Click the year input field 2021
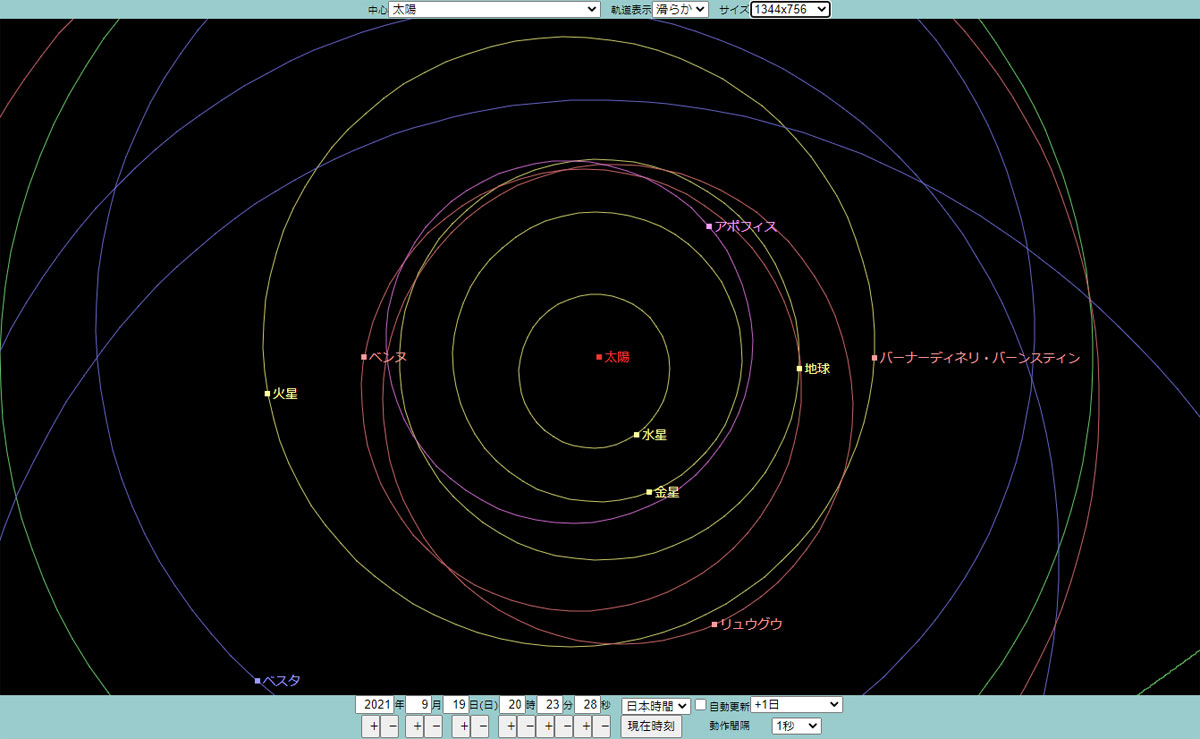The image size is (1200, 739). pos(374,705)
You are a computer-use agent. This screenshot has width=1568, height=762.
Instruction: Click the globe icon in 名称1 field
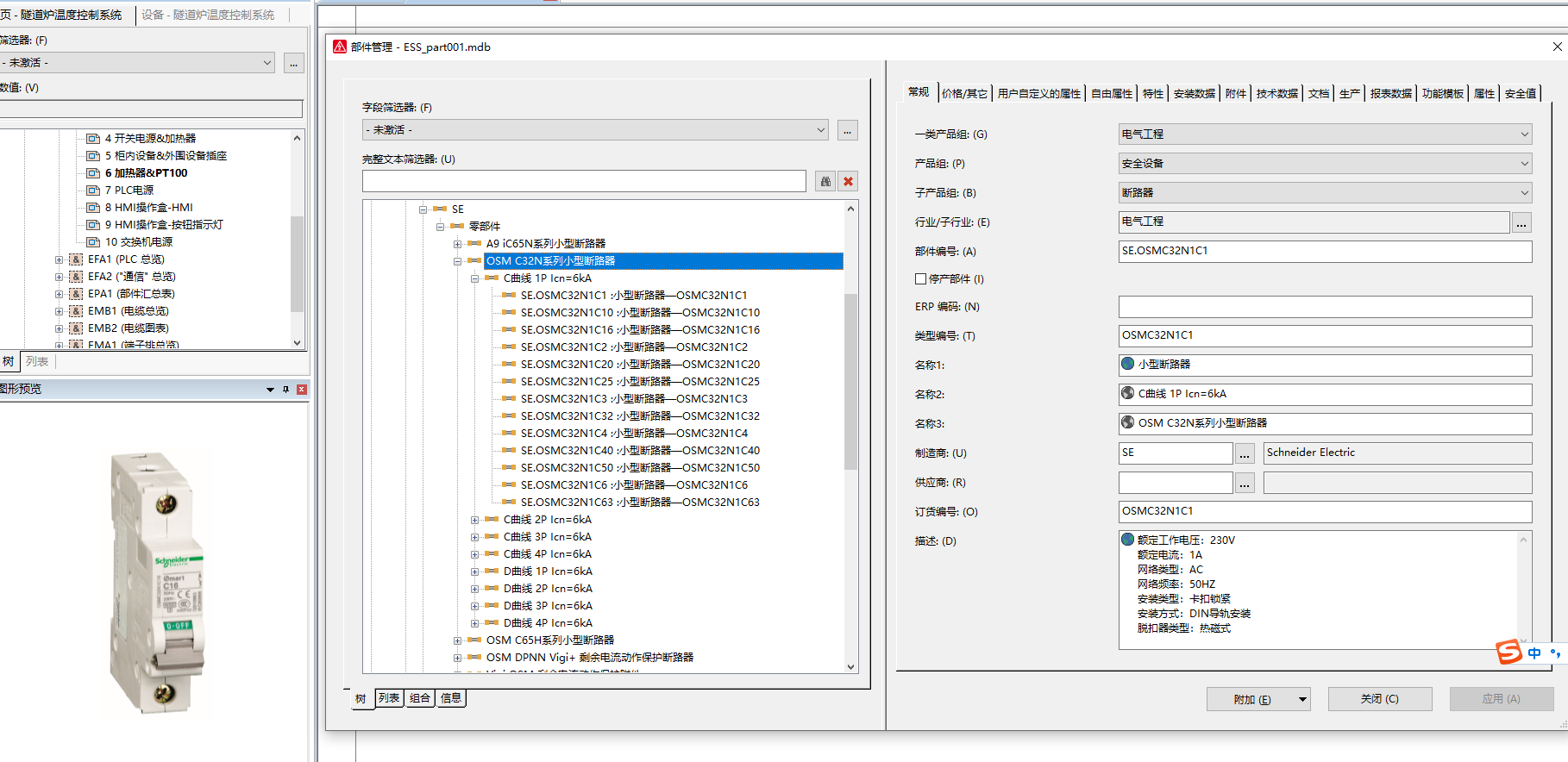point(1127,364)
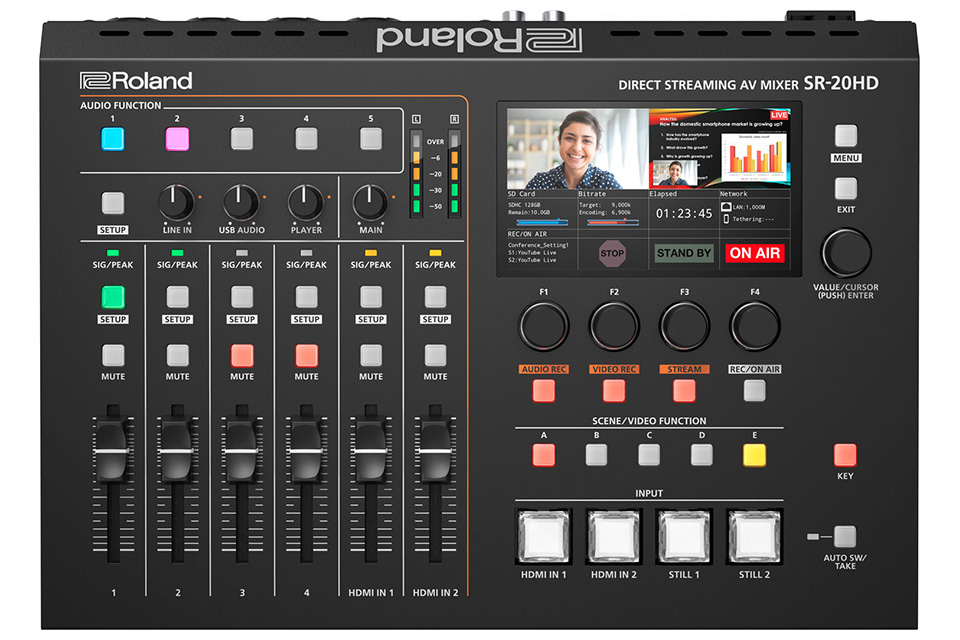Open the MENU button

pyautogui.click(x=846, y=136)
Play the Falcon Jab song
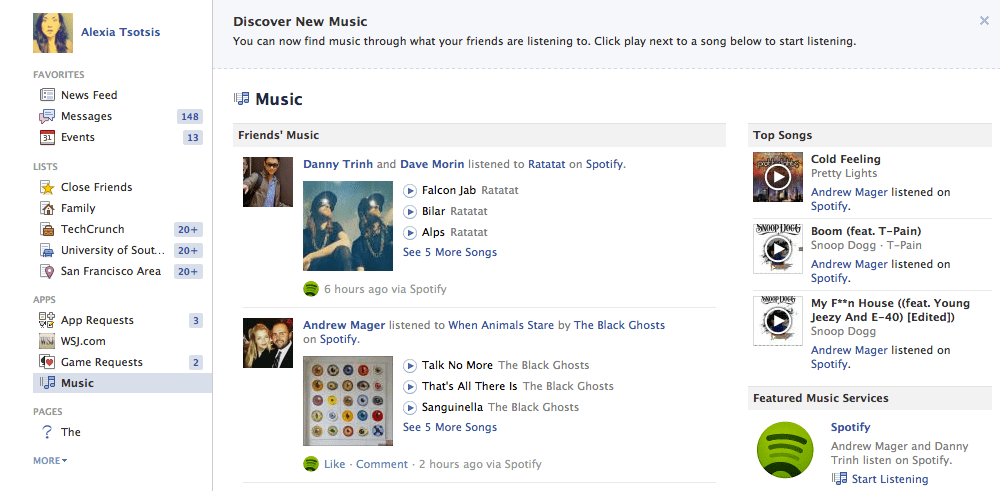This screenshot has width=1000, height=491. tap(410, 190)
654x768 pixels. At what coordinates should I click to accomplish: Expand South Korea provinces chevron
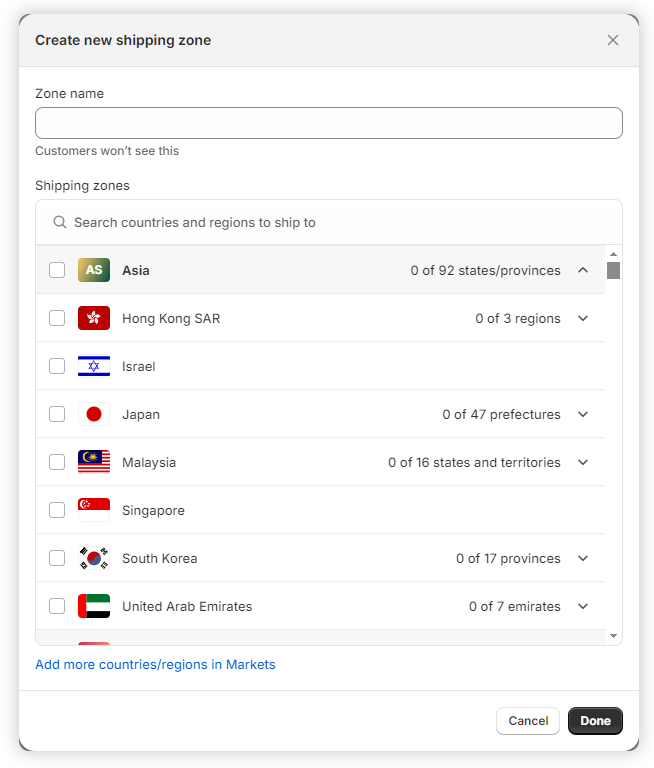pos(583,558)
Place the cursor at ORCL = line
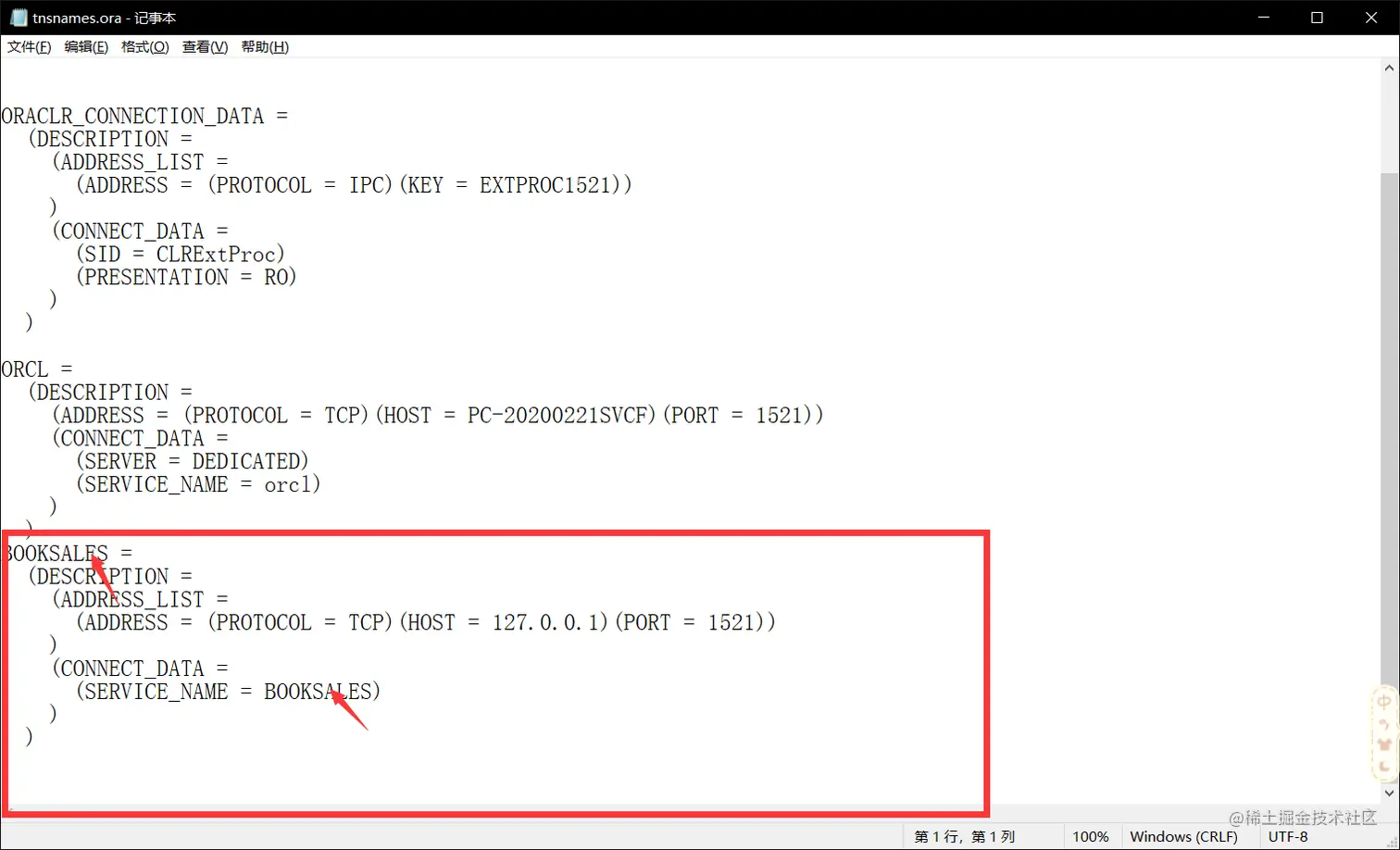 [x=37, y=369]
- - -
Work order → Omit the pictures and reproduce the remaining material above exactly.

Reply →
Click the year input field 2021
The image size is (1200, 739). pos(374,705)
You are a computer-use agent. This screenshot has width=1568, height=762.
Instruction: Click the globe icon in 名称1 field
point(1127,364)
Open the MENU button

pyautogui.click(x=846, y=136)
Play the Falcon Jab song
This screenshot has width=1000, height=491. tap(410, 190)
654x768 pixels. At what coordinates should I click to accomplish: Expand South Korea provinces chevron
pos(583,558)
Place the cursor at ORCL = line
 [x=37, y=369]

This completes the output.